Sept 8 - Nov 24
Opening Reception, Saturday, September 8th, 6-9pm
Featured artists include: Lisa Clague, Cynthia Consentino, Debra Fritts, Linda Ganstrom, Marie E.v.B. Gibbons, Margaret Keelan, Coeleen Kiebert, Beth Lo, Janis Mars Wunderlich, Kathryn Rush, Kathy Ruttenberg, Esther Shimazu, Nan Smith, Cheryl Tall, and Patti Warashina
Since its inception three years ago, AMOCA has produced a number of exhibitions that featured legendary, post World War II, artists. This male-dominated period of dramatic change resulted in an upward shift in the status of ceramics. At the time, Abstract Expressionism, which was originally embraced by painters in the 1940s, affected the ceramic realm as well, translating to a preference for large-scale, roughly textured, slash-and-rip, abstract, wheel-thrown objects. Form and Imagination: Women Ceramic Sculptors is offered as a contrast to these past exhibitions. The work is representational, content driven, symbolically rich, and expressly based on the human form.
This exhibition asks an important question, "Do women bring a unique perspective to figurative sculpture?" Whether genetically predisposed or socially conditioned, little girls are motivated by imaginative drama and role playing, projecting themselves as fashion divas, teddy bear caretakers, or princess "wannabes." The sculptures in this exhibition, physically illustrate qualities related to "girl activities" - fine detail, elaborate costuming, mask making, doll-like forms and more. The thought processes that drive women are often described as excessively introspective. Women artists are by nature predisposed to be "thinking" artists, stirred by vivid dreams, spiritual/religious connections, intense emotions, real-life experiences, memories, or what is often referred to as woman's intuition. In day-to-day communication, women seem inclined to elaborate story-telling - embellished, embroidered, saturated with nuances, and played out with expansive telling, dissection, and examination.

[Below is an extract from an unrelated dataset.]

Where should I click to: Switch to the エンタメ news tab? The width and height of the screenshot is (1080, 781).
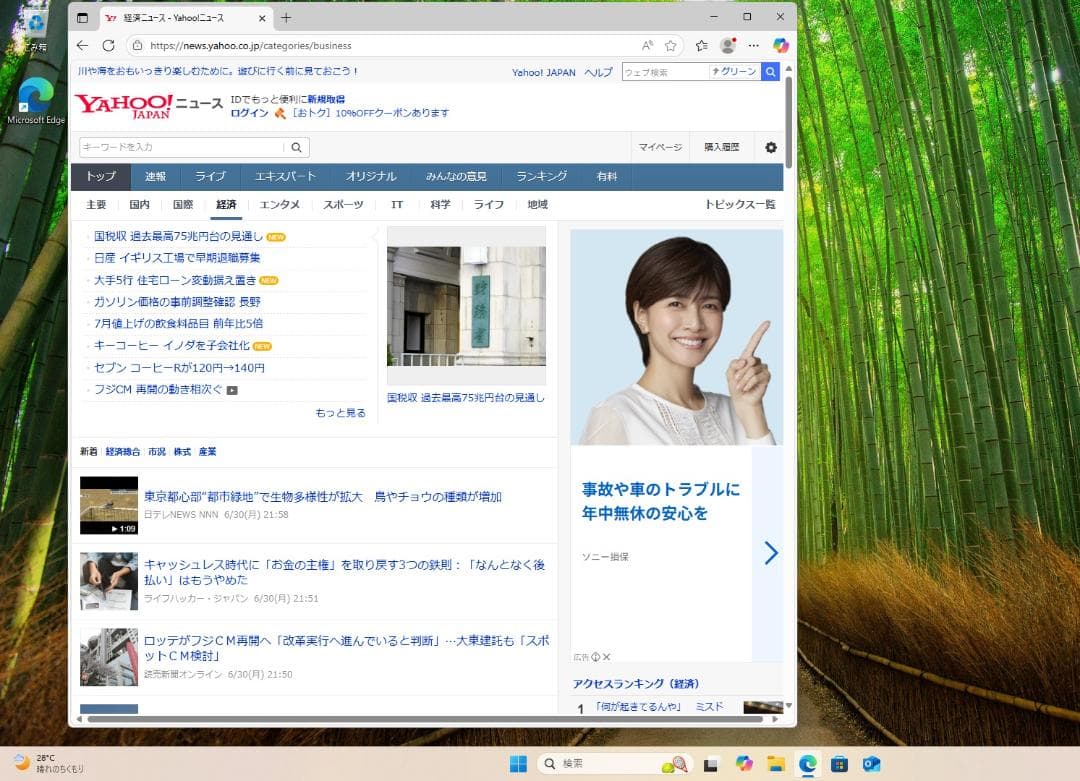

Organized with the intent to inspire conversation and encourage discussion, this exhibition offers a multitude of compare/contrast opportunities. Some works are all white clay; some are color - glaze, or even acrylic paint - and some incorporate mixed media. There are highly textured surfaces, while others are smooth as glass. A number of women who have used similar imagery: rabbits, flowers, dolls, pop-culture items, and even guns. Two artists deal with sisterhood; several allude to childhood or aging. By their very nature, these differences and similarities, along with additional matched or mismatched distinctions, invite opinion.